§ **REQUEST**
Copy the records word for word, starting at the line that contains "Describe the element at coordinates (480, 57)" and ending at the line that contains "Image resolution: width=750". Leave the pictures out of your copy.

§ **RECORDS FOR THE EXERCISE**
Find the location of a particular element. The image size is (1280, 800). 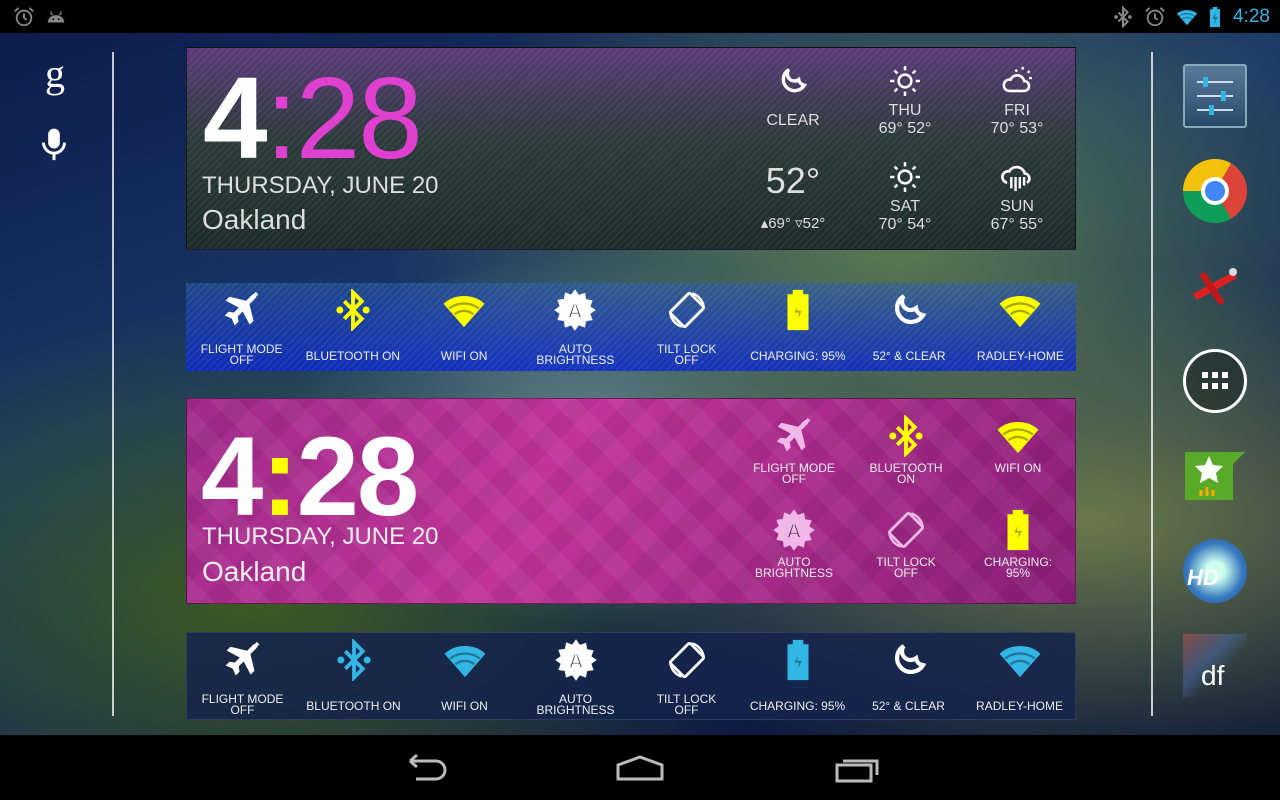

all-apps-icon is located at coordinates (1215, 381).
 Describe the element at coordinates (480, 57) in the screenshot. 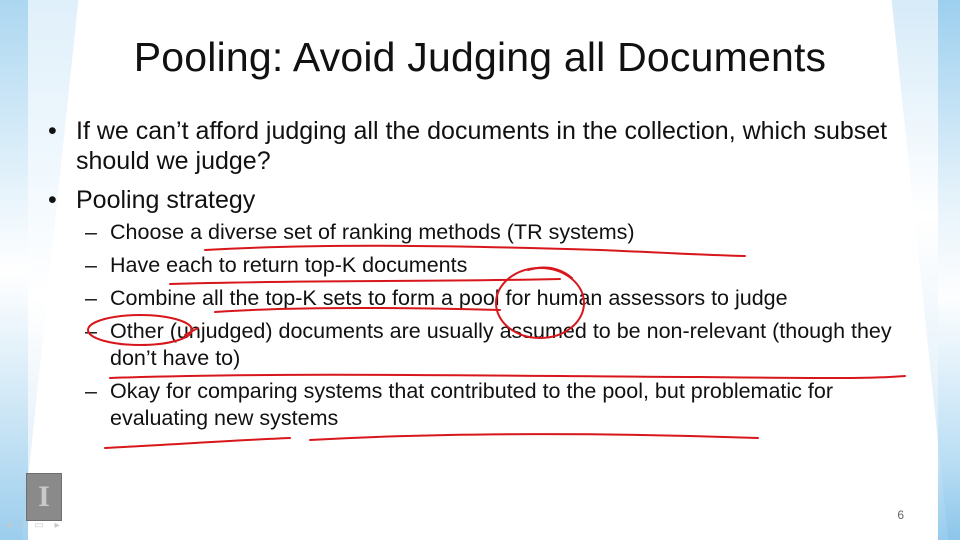

I see `slide-title: Pooling: Avoid Judging all Documents` at that location.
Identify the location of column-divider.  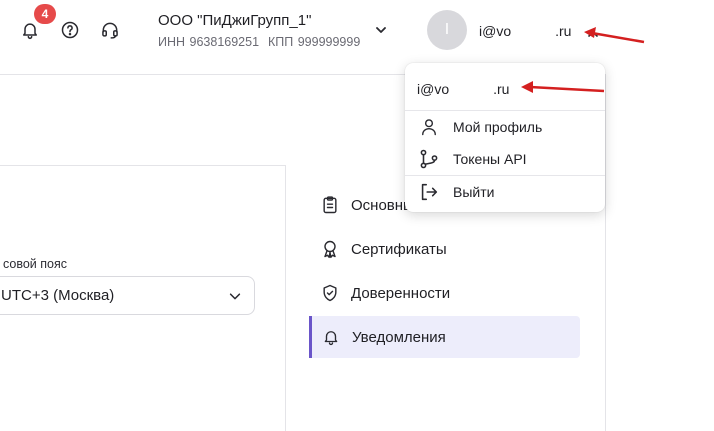
(286, 298).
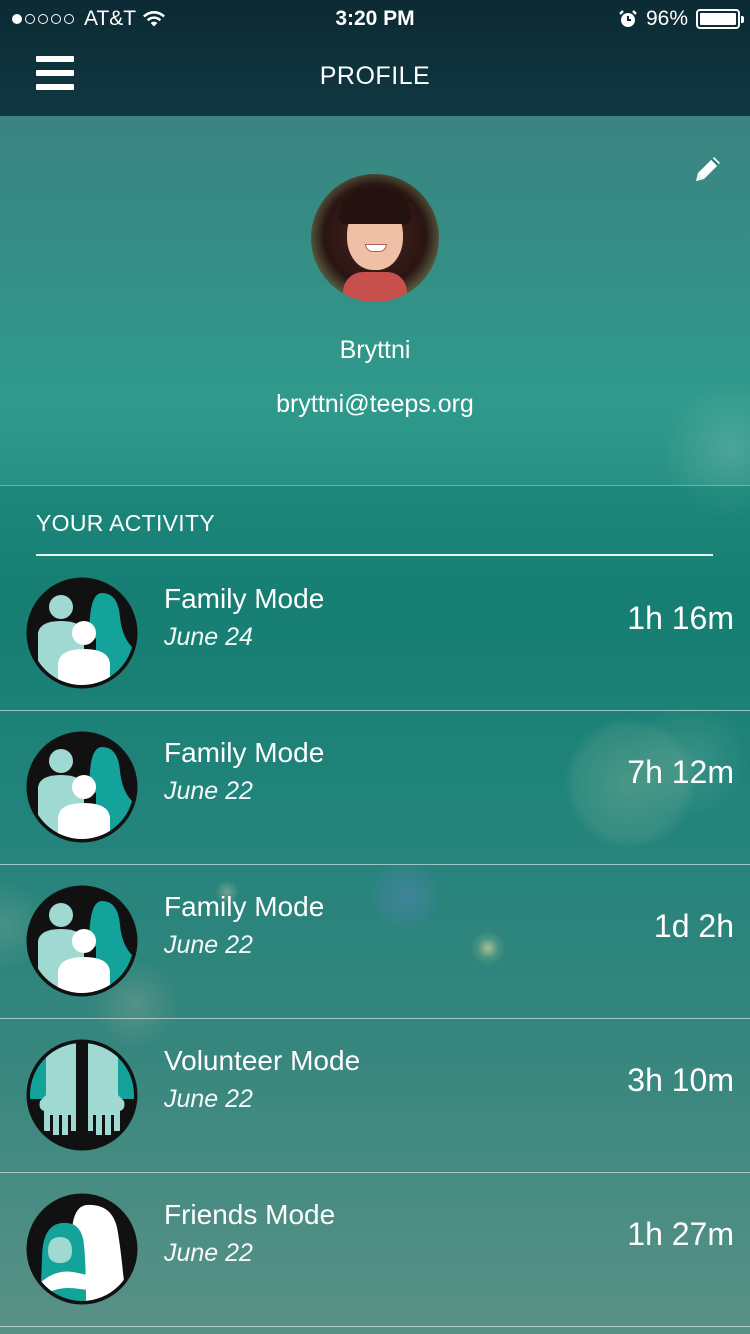 Image resolution: width=750 pixels, height=1334 pixels. I want to click on volunteer-hands-icon, so click(82, 1095).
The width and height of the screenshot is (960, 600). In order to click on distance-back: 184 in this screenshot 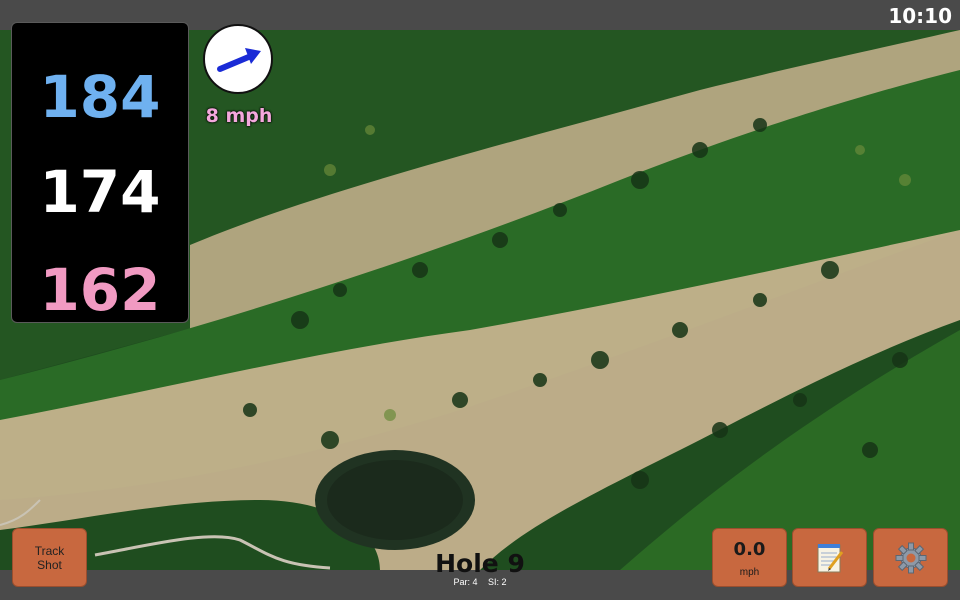, I will do `click(100, 97)`.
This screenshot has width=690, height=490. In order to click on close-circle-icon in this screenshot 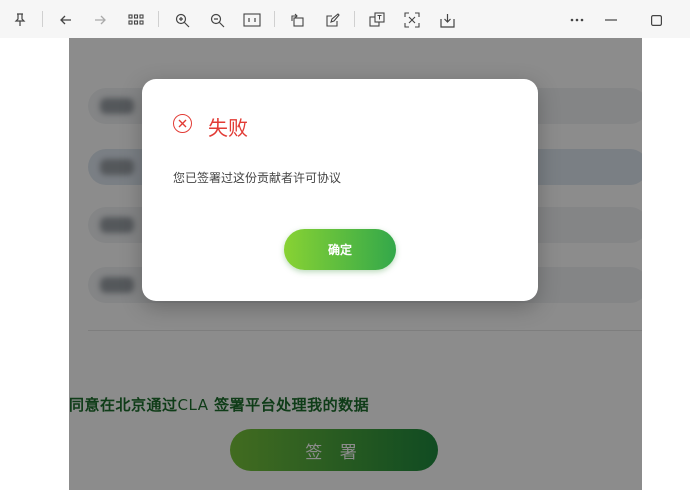, I will do `click(182, 124)`.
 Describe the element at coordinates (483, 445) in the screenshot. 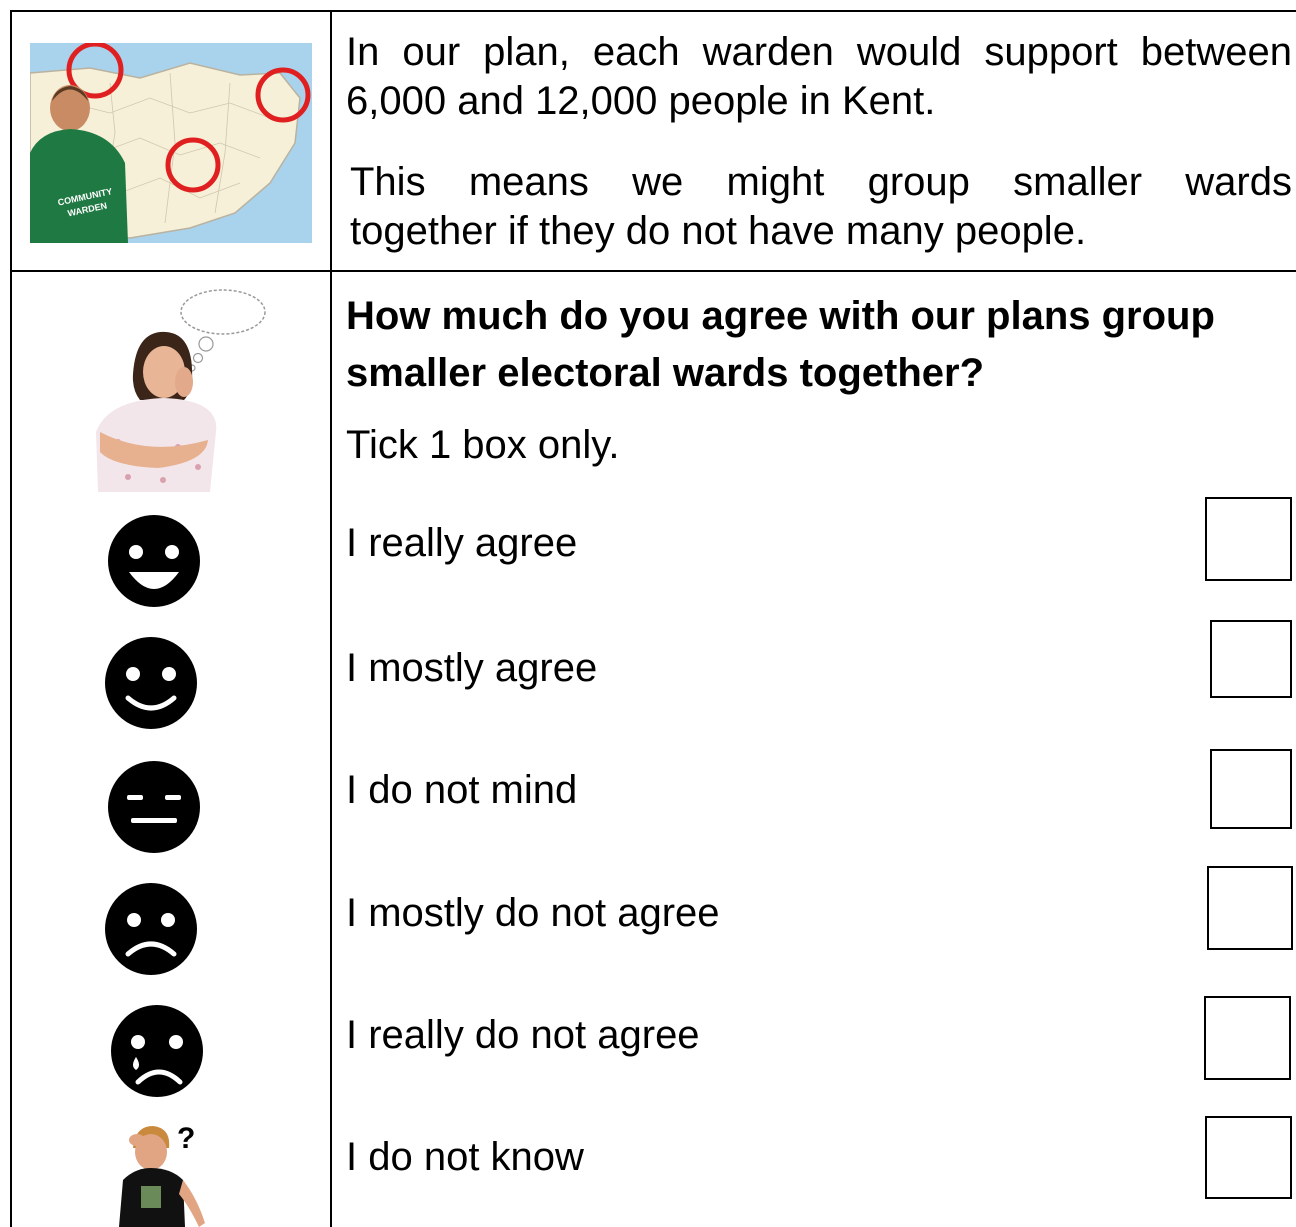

§ **WRITTEN RESPONSE**
 Describe the element at coordinates (480, 57) in the screenshot. 

I see `slide-title: Pooling: Avoid Judging all Documents` at that location.
Identify the location of column-divider.  
(286, 298).
 Image resolution: width=750 pixels, height=1334 pixels. I want to click on volunteer-hands-icon, so click(82, 1095).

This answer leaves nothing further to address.